■ **REQUIRED ACTION**:
Lines outside the range are not wanted. Give again exactly the lines between the line holding "Select the bell-shaped" and the line holding "Click the slim_upperleg1 value field", inclusive, from the listing below.

■ **ENTRIES SHOWN**:
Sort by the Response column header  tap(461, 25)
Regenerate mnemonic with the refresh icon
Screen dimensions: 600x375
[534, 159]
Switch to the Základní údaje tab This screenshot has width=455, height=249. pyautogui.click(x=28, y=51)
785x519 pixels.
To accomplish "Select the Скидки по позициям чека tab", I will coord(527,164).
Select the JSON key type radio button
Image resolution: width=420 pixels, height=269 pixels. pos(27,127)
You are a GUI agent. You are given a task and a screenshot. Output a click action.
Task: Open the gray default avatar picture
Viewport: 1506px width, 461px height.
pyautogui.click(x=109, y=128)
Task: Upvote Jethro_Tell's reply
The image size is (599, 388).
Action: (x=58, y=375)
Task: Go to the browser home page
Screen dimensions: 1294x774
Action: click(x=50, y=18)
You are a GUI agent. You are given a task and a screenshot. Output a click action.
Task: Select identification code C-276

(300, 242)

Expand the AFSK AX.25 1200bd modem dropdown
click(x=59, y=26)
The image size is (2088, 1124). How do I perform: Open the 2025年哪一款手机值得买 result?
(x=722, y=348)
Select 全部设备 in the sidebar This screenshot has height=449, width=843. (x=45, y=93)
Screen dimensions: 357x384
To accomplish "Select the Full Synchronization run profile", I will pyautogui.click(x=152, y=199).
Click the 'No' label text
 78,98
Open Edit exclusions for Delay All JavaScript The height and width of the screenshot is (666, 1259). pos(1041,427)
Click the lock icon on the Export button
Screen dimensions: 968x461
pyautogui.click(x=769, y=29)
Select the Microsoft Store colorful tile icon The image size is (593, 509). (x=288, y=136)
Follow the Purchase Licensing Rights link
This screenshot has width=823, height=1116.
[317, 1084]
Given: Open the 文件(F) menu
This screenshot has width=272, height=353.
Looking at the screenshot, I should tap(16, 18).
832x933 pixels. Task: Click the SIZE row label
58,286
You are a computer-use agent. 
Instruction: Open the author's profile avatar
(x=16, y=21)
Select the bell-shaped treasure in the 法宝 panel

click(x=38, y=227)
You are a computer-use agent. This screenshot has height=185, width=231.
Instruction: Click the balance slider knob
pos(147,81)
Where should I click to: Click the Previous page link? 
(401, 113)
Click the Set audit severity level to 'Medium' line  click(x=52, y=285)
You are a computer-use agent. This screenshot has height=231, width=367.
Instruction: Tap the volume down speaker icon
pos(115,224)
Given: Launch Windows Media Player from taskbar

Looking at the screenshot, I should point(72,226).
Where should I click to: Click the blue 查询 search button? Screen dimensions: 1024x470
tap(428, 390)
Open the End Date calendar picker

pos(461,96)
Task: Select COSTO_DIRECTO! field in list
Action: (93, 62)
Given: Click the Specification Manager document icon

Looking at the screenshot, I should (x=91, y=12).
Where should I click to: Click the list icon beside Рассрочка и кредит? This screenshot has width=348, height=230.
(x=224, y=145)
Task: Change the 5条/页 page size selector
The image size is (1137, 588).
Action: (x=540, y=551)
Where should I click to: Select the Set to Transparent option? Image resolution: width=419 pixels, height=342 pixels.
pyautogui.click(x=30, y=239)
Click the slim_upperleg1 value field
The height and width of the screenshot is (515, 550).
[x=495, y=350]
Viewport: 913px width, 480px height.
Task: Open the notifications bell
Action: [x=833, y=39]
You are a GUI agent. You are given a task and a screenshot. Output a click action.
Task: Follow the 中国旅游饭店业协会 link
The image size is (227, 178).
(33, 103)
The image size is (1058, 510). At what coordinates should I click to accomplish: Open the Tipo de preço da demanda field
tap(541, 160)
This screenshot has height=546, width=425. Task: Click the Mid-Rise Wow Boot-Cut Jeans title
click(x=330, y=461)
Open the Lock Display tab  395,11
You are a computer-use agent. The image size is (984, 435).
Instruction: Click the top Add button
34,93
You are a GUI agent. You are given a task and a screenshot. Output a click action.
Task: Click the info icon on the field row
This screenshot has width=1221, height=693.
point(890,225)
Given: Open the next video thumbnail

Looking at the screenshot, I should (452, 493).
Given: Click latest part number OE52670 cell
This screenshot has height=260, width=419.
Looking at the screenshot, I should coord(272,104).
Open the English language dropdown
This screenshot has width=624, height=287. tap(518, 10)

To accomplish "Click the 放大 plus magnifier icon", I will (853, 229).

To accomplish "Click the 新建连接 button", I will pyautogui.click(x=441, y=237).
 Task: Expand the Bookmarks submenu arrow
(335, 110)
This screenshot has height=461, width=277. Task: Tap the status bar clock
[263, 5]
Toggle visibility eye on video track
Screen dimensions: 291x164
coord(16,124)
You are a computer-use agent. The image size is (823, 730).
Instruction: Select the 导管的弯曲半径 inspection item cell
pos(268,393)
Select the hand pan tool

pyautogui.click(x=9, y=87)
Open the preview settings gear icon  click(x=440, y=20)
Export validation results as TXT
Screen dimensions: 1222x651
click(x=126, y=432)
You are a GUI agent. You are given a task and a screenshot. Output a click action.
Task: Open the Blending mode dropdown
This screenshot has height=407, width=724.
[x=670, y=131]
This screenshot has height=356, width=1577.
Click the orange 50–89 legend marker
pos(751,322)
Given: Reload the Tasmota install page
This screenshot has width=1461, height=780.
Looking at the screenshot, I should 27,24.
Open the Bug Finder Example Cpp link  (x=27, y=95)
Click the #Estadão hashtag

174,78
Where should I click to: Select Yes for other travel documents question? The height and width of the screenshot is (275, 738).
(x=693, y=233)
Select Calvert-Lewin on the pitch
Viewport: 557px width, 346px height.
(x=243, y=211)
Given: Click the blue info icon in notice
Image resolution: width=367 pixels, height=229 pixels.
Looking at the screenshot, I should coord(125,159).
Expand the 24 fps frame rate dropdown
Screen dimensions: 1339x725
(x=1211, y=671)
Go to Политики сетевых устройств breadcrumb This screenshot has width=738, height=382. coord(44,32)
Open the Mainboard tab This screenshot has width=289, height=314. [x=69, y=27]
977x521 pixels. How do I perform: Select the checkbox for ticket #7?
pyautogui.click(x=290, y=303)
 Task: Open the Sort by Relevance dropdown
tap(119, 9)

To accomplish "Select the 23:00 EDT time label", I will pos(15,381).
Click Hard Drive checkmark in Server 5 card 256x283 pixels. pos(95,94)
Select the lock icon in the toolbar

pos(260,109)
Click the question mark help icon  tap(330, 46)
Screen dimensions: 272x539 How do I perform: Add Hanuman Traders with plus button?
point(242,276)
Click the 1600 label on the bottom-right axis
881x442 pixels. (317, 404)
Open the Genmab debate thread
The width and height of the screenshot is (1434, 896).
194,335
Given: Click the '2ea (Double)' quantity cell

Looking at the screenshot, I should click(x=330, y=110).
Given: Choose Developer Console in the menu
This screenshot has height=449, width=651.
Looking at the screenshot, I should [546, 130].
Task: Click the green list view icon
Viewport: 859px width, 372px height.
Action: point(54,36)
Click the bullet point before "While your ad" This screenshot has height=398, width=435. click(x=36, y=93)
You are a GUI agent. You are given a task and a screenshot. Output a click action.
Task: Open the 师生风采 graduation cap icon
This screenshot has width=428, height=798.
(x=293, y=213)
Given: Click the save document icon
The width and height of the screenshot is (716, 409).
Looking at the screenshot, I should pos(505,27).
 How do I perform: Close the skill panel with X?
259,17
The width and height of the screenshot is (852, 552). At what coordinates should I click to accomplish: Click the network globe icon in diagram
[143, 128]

■ **EXERCISE RESPONSE**:
Select the bell-shaped treasure in the 法宝 panel

click(x=38, y=227)
You are a computer-use agent. This screenshot has height=185, width=231.
Instruction: Click the balance slider knob
pos(147,81)
Where should I click to: Click the Previous page link? 
(401, 113)
Click the Set audit severity level to 'Medium' line  click(x=52, y=285)
You are a computer-use agent. This screenshot has height=231, width=367.
Instruction: Tap the volume down speaker icon
pos(115,224)
Given: Launch Windows Media Player from taskbar

Looking at the screenshot, I should point(72,226).
Where should I click to: Click the blue 查询 search button? Screen dimensions: 1024x470
tap(428, 390)
Open the End Date calendar picker

pos(461,96)
Task: Select COSTO_DIRECTO! field in list
Action: (93, 62)
Given: Click the Specification Manager document icon

Looking at the screenshot, I should (x=91, y=12).
Where should I click to: Click the list icon beside Рассрочка и кредит? This screenshot has width=348, height=230.
(x=224, y=145)
Task: Change the 5条/页 page size selector
The image size is (1137, 588).
Action: (x=540, y=551)
Where should I click to: Select the Set to Transparent option? Image resolution: width=419 pixels, height=342 pixels.
pyautogui.click(x=30, y=239)
Click the slim_upperleg1 value field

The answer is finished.